Il faut s’interroger sur cette absence de consécration constitutionnelle française : signifierait-elle que notre droit n’accorde pas d’importance à la dignité ? La réponse est clairement négative ; elle est le fruit d’une décision du Conseil constitutionnel.

En outre, la décision du 27 juillet 1994 sur la loi bioéthique ne pouvait être plus limpide : « la sauvegarde de la dignité de la personne humaine contre toute forme d’asservissement et de dégradation est un principe à valeur constitutionnelle » (considérant n°2). Le Conseil a consacré ce PVC à partir du préambule de la Constitution de 1946. La loi bioéthique a introduit, dans le Code civil, l’article 16, donnant au législateur le crédit pour prohiber « toute atteinte à la dignité ».
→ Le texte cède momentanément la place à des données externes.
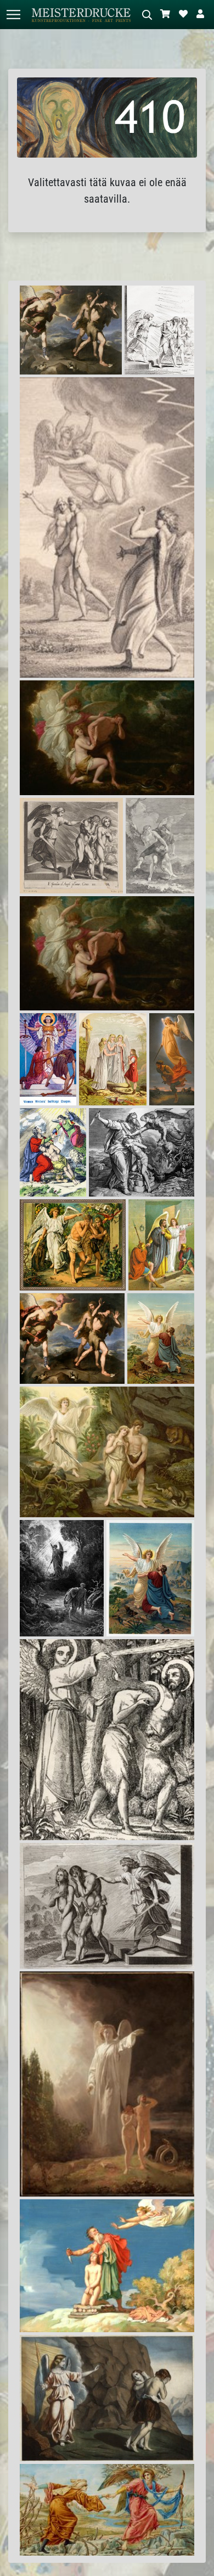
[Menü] (13, 14)
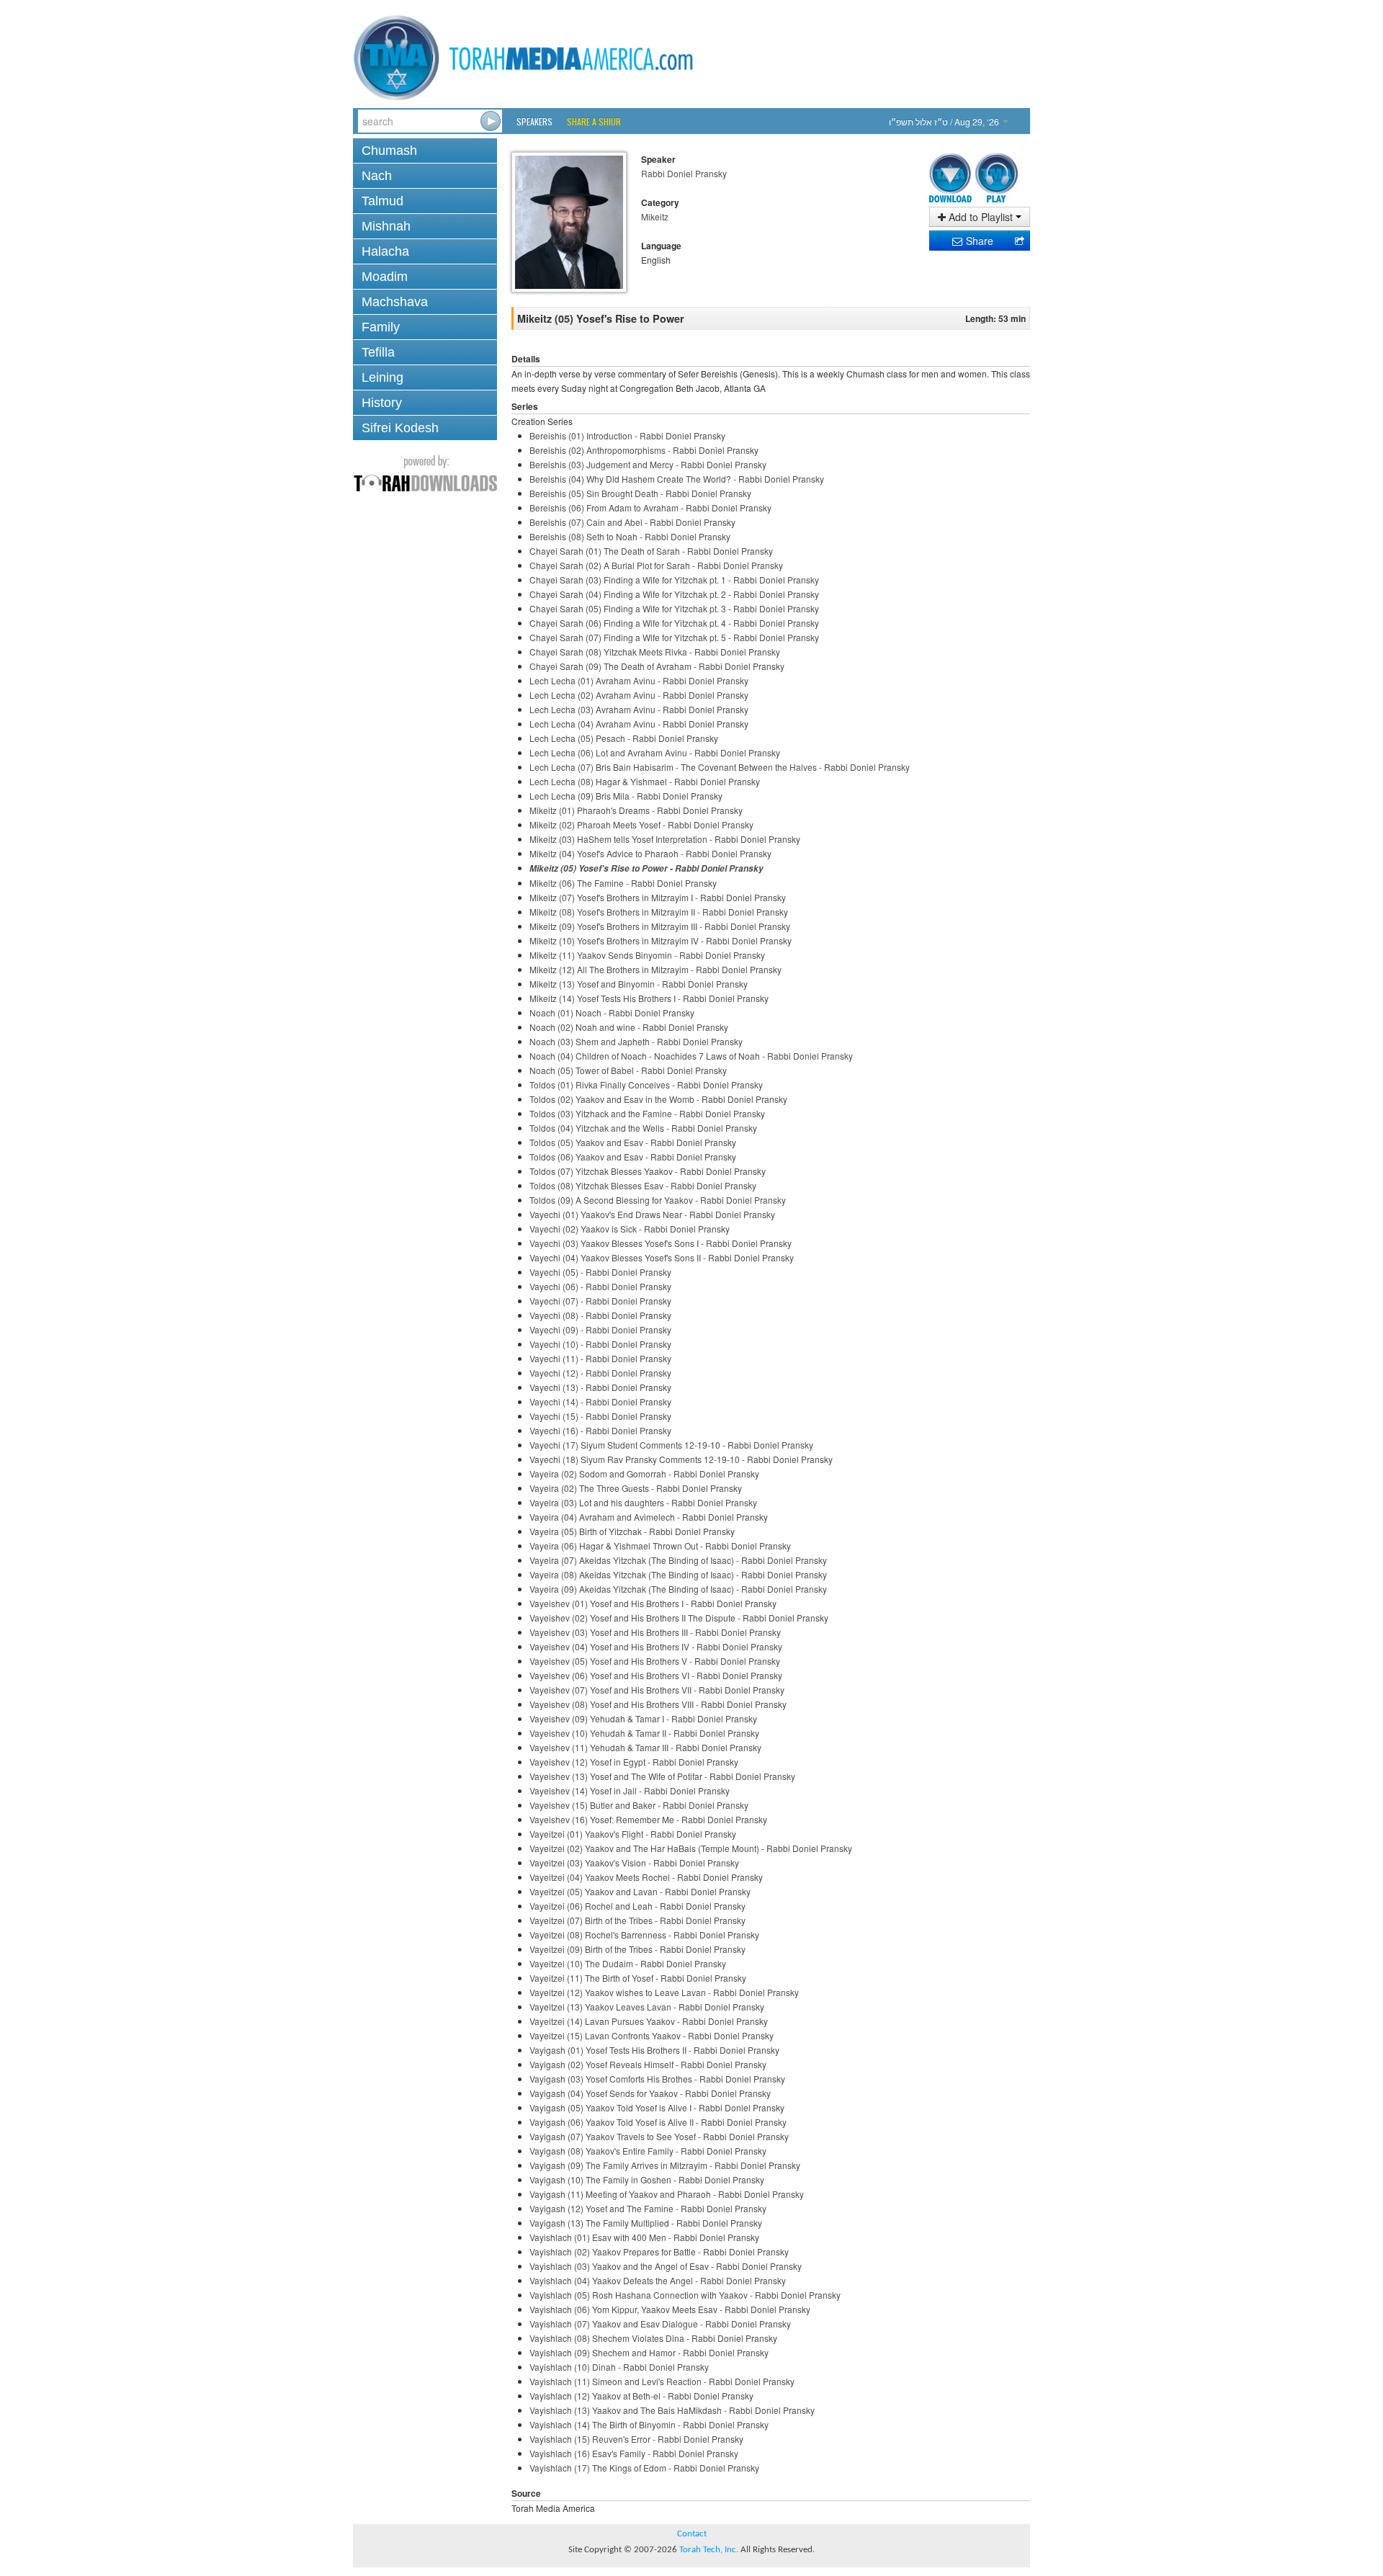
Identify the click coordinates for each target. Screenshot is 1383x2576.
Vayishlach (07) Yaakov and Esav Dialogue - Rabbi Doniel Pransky (660, 2323)
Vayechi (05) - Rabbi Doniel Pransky (600, 1272)
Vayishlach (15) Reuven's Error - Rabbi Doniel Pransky (636, 2439)
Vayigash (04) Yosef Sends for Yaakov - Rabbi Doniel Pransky (650, 2093)
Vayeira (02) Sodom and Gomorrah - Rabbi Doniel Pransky (644, 1473)
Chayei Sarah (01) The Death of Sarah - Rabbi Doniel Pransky (651, 551)
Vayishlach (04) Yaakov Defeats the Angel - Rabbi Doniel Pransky (657, 2280)
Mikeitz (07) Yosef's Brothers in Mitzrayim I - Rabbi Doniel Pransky (657, 897)
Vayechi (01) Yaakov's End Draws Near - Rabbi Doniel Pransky (652, 1214)
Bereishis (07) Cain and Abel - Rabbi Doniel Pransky (632, 522)
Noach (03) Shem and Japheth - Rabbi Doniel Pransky (636, 1041)
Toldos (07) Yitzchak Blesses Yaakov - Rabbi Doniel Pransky (647, 1171)
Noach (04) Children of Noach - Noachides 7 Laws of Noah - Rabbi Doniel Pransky (691, 1056)
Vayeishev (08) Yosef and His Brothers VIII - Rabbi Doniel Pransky (658, 1704)
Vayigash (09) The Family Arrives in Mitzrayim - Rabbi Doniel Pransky (664, 2165)
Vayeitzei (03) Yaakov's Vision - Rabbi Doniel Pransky (634, 1862)
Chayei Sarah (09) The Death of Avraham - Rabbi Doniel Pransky (656, 666)
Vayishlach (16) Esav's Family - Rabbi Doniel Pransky (633, 2453)
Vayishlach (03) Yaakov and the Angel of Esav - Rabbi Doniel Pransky (665, 2266)
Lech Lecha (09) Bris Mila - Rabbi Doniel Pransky (625, 796)
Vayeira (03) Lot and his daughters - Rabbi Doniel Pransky (643, 1502)
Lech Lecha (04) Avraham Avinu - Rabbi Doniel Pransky (638, 723)
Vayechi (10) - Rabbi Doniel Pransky (600, 1344)
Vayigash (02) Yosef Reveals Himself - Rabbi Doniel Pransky (647, 2064)
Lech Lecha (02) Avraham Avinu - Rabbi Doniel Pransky (638, 695)
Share (978, 240)
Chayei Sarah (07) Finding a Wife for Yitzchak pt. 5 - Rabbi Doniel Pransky (674, 637)
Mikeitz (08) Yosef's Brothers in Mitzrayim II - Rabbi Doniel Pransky (658, 911)
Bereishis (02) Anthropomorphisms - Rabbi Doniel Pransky (643, 450)
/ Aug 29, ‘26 (945, 121)
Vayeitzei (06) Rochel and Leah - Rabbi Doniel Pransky (637, 1906)
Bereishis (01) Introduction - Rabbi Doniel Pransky (627, 435)
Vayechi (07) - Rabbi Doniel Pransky (600, 1300)
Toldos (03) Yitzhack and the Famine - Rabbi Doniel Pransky (647, 1113)
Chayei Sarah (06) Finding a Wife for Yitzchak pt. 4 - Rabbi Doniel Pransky (674, 623)
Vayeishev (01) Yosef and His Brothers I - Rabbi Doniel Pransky (652, 1603)
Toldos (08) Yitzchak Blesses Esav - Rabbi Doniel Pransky (642, 1185)
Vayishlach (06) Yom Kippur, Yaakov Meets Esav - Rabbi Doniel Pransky (669, 2309)
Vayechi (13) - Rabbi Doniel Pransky (600, 1387)
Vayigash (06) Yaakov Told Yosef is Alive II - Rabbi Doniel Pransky (658, 2122)
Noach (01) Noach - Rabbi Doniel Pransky (611, 1012)
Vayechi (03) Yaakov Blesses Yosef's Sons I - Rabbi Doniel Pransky (660, 1243)
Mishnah (386, 226)
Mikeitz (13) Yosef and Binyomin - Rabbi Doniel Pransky (638, 984)
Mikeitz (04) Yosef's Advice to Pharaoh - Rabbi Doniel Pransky (650, 853)
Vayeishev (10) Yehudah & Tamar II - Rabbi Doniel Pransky (644, 1733)
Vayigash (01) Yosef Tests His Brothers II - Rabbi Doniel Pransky (654, 2050)
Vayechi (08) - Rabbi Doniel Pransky (600, 1315)
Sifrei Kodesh (400, 428)
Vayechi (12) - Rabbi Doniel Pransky (600, 1373)
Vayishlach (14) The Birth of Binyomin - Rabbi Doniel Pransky (649, 2424)
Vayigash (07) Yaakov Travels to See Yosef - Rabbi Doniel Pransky (659, 2136)
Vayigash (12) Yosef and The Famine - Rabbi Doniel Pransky (647, 2208)
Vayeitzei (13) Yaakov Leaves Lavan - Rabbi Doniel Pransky (646, 2006)
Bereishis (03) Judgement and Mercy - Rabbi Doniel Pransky (647, 464)
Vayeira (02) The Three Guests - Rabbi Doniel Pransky (635, 1488)
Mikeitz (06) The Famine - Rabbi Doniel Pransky (623, 883)
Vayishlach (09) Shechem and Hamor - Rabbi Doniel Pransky (649, 2352)
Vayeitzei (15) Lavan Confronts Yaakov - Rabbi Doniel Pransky (651, 2035)
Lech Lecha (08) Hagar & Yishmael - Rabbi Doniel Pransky (644, 781)
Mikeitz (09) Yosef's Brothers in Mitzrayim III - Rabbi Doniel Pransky (659, 926)
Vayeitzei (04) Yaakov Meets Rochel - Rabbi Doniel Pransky (646, 1877)
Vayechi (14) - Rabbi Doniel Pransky (600, 1401)
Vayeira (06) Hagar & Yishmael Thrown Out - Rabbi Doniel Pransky (660, 1545)
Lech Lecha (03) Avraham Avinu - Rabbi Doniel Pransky (638, 709)
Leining (382, 377)
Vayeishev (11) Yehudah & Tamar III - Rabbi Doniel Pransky (645, 1747)
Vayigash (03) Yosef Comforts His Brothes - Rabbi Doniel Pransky (657, 2078)
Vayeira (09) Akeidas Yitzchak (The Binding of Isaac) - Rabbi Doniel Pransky (678, 1589)
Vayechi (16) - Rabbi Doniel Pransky (600, 1430)
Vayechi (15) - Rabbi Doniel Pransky (600, 1416)
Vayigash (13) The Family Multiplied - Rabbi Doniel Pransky (645, 2223)
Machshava (395, 302)
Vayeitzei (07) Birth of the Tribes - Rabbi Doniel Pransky (637, 1920)
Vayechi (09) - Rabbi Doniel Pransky (600, 1329)
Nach (377, 176)
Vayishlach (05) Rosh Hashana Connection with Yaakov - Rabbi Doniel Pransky (685, 2295)
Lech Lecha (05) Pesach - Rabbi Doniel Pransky (623, 738)
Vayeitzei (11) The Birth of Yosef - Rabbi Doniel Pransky (637, 1978)
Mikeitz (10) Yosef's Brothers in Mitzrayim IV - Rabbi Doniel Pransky (660, 940)
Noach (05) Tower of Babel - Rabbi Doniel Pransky (628, 1070)
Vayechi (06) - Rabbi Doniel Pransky (600, 1286)
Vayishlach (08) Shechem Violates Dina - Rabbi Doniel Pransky (653, 2338)
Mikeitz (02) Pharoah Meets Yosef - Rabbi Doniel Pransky (641, 824)
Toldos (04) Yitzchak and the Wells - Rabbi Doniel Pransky (643, 1128)
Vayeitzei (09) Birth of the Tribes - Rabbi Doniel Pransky (637, 1949)
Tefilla (378, 352)
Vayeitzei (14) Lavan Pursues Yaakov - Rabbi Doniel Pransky (648, 2021)
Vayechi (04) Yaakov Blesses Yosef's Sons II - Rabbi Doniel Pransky (661, 1257)
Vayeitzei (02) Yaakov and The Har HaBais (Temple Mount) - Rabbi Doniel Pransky (690, 1848)
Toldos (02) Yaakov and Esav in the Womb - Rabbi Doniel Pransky (658, 1099)
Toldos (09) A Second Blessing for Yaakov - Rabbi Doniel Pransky (657, 1200)
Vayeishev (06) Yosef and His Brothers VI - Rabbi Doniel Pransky (655, 1675)
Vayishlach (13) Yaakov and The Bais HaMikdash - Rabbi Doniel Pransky (672, 2410)
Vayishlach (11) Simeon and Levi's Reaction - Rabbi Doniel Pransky (662, 2381)
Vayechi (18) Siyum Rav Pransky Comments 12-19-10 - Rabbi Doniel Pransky (681, 1459)
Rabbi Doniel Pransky (684, 173)
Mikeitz (654, 216)
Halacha (385, 251)
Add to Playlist (981, 217)
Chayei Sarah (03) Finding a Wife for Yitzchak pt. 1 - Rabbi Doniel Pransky (674, 579)
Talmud (382, 201)
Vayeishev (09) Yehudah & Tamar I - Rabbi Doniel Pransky (643, 1718)
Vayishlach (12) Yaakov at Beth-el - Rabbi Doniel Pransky (641, 2395)
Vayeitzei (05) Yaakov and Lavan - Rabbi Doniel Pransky (640, 1891)
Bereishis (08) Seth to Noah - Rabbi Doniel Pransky (629, 536)
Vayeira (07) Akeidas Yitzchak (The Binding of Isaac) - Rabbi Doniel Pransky (678, 1560)
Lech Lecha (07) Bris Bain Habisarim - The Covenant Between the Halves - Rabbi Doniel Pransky (719, 767)
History (382, 402)
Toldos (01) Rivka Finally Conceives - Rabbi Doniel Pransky (646, 1084)
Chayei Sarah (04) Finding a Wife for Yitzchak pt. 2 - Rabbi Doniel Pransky (674, 594)
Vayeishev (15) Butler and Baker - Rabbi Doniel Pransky (638, 1805)
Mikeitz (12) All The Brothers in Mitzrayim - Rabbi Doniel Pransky (655, 969)
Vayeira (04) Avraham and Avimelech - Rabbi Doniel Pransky (648, 1517)
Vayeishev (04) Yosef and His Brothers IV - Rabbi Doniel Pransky (655, 1646)
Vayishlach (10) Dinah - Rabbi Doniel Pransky (619, 2367)
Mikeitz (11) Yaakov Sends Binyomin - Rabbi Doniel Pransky (647, 955)
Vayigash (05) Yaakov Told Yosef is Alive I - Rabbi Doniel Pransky (656, 2107)
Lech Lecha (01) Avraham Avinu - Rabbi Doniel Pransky (638, 680)
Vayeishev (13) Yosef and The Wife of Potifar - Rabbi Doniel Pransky (662, 1776)
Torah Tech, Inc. (708, 2549)
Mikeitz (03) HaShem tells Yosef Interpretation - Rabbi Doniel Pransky (664, 839)
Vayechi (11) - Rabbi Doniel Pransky (600, 1358)
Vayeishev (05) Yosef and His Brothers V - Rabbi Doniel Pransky (654, 1661)
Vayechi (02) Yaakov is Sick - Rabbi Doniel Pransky (629, 1228)
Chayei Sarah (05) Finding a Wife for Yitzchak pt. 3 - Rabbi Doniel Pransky (674, 608)
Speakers (534, 121)
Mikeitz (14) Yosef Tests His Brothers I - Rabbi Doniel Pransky (649, 998)
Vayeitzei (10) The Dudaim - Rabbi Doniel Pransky (627, 1963)
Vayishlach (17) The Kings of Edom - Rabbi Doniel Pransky (644, 2467)
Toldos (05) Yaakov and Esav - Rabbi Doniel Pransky (632, 1142)
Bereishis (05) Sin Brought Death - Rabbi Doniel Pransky (640, 493)
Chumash (389, 150)
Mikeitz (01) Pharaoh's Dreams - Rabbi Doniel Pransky (636, 810)
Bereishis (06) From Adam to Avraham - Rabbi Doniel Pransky (650, 507)
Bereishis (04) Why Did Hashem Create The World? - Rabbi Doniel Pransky (676, 479)
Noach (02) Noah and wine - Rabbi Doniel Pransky (628, 1027)
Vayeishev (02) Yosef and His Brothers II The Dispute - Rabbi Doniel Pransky (678, 1617)
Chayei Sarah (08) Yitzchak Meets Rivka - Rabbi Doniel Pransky (654, 651)
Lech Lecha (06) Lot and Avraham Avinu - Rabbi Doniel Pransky (654, 752)
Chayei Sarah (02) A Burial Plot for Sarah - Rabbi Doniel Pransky (656, 565)
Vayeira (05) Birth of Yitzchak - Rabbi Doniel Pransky (632, 1531)
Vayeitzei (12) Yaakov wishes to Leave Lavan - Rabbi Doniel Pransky (664, 1992)
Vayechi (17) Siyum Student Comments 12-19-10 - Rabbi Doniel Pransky (671, 1445)
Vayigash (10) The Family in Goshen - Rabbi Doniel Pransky (646, 2179)
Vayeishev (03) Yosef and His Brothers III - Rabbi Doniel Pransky (655, 1632)
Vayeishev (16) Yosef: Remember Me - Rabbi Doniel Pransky (648, 1819)
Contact (692, 2534)
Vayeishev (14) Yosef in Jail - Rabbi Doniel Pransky (629, 1790)
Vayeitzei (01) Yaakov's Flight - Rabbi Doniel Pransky (632, 1834)
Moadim (385, 276)
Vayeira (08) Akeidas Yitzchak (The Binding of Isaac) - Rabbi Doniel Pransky (678, 1574)
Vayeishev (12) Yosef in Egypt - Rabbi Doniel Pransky (633, 1762)
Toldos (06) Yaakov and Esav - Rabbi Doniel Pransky (632, 1156)
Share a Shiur (594, 121)
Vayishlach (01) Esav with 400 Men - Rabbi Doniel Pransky (644, 2237)
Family (381, 327)
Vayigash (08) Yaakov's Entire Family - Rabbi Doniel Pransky (647, 2151)
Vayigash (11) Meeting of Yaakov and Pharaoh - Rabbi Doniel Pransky (666, 2194)
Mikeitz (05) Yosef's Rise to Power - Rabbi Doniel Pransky (646, 868)
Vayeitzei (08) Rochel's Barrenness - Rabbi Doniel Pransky (644, 1934)
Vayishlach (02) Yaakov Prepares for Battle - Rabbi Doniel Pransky (659, 2251)
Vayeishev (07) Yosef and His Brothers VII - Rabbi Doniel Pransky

2. Quelle approche de la dignité ?

Tout d’abord, la dignité est considérée comme un attribut de la personne humaine. En cela, elle fait ressurgir des considérations jus naturalistes. L’écriture juridique de la dignité le fait apparaître : la Charte des droits fondamentaux traite de la « dignité humaine » ; le protocole 13 de la Convention européenne de « la dignité inhérente à tous les êtres humains », l’article premier de la Loi fondamentale allemande de « la dignité de l’être humain ». Avec une telle conception, le champ de la dignité est précisé. Il est lié à la définition que l’on retient de la personne humaine et aux contours que le droit lui dessine. Par exemple, le fœtus n’étant pas une personne humaine, une atteinte à sa dignité ne peut être invoquée (CEDH 8 juillet 2004, Vo c/France) ; la dignité d’une personne morte doit être préservée (CE 2 juillet 1993, Milhaud), etc.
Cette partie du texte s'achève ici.